■ Task requirements
Lay out as a numbered list everything in the data from the line with "Viewport: 840px width, 473px height." down to the line with "Image resolution: width=271", both ends included and blank lines dropped. Leave the pictures out.

■ Input for this task
______________________________

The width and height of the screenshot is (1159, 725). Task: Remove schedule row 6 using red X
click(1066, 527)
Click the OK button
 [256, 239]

______________________________

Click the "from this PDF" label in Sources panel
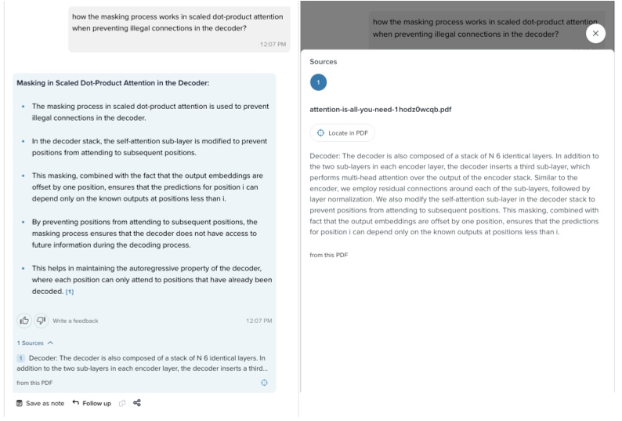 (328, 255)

______________________________

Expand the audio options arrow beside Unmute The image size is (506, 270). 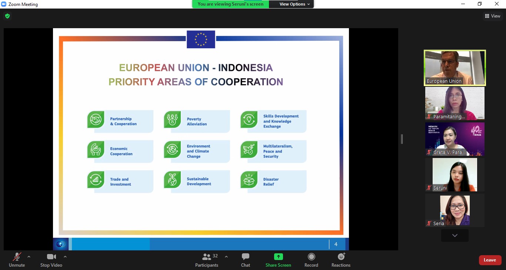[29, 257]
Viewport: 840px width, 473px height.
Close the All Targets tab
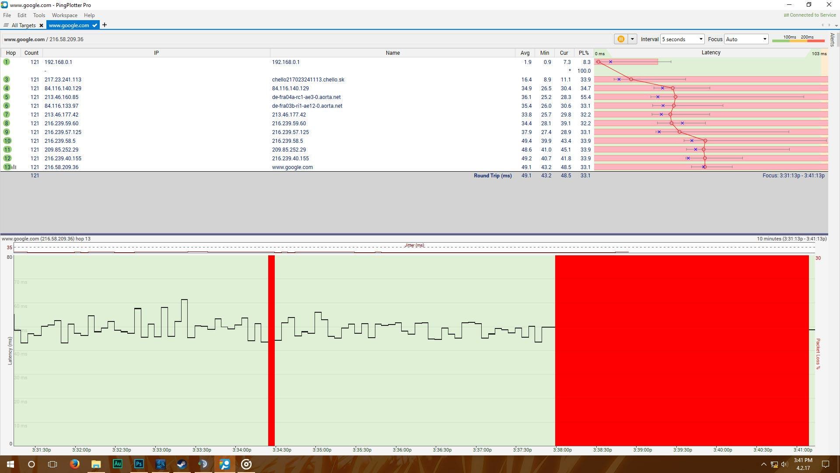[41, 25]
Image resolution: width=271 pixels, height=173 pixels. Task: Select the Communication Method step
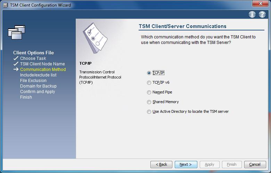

______________________________

■ Complete response
1. Viewport: 840px width, 473px height.
2. Close the All Targets tab
3. [41, 25]
4. Image resolution: width=271 pixels, height=173 pixels. Task: Select the Communication Method step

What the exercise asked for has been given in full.